## Start The records

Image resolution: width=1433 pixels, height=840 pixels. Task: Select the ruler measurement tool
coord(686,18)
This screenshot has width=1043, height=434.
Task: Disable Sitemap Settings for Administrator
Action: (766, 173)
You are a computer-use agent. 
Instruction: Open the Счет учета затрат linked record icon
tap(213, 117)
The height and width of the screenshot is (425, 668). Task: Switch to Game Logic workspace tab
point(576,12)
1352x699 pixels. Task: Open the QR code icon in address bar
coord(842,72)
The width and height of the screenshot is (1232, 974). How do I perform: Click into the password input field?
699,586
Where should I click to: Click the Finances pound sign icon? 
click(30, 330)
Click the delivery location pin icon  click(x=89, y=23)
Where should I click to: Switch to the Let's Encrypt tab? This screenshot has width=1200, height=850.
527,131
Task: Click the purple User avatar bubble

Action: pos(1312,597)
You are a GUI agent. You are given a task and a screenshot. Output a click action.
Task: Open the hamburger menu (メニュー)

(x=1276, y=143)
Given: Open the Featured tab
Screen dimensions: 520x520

## End The records

| Do this |
State how many lines of the entries above contain the string "icon", giving only the number.

| Result for this task |
4